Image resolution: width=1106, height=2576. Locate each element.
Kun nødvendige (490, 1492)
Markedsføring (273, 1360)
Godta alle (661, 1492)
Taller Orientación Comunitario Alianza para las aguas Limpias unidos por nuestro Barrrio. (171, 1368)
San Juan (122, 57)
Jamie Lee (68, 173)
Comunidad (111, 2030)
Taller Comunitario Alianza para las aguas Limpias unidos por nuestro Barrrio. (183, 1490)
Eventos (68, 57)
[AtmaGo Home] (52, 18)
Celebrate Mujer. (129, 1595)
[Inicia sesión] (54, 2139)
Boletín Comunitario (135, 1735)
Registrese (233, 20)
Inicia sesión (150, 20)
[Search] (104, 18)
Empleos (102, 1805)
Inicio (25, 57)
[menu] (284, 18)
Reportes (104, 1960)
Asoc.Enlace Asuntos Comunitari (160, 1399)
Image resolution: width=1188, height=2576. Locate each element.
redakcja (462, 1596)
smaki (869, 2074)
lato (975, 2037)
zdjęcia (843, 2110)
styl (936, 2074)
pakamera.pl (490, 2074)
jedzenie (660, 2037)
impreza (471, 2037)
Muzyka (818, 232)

+++

DESCRIPTION OF THE TASK
Using the exact wording, write out all of the records.

WRITTEN ANSWER
Image resolution: width=1106, height=2576. Locate each element.
Kun nødvendige (490, 1492)
Markedsføring (273, 1360)
Godta alle (661, 1492)
Taller Orientación Comunitario Alianza para las aguas Limpias unidos por nuestro Barrrio. (171, 1368)
San Juan (122, 57)
Jamie Lee (68, 173)
Comunidad (111, 2030)
Taller Comunitario Alianza para las aguas Limpias unidos por nuestro Barrrio. (183, 1490)
Eventos (68, 57)
[AtmaGo Home] (52, 18)
Celebrate Mujer. (129, 1595)
[Inicia sesión] (54, 2139)
Boletín Comunitario (135, 1735)
Registrese (233, 20)
Inicia sesión (150, 20)
[Search] (104, 18)
Empleos (102, 1805)
Inicio (25, 57)
[menu] (284, 18)
Reportes (104, 1960)
Asoc.Enlace Asuntos Comunitari (160, 1399)
Image resolution: width=1188, height=2576. Locate each element.
redakcja (462, 1596)
smaki (869, 2074)
lato (975, 2037)
zdjęcia (843, 2110)
styl (936, 2074)
pakamera.pl (490, 2074)
jedzenie (660, 2037)
impreza (471, 2037)
Muzyka (818, 232)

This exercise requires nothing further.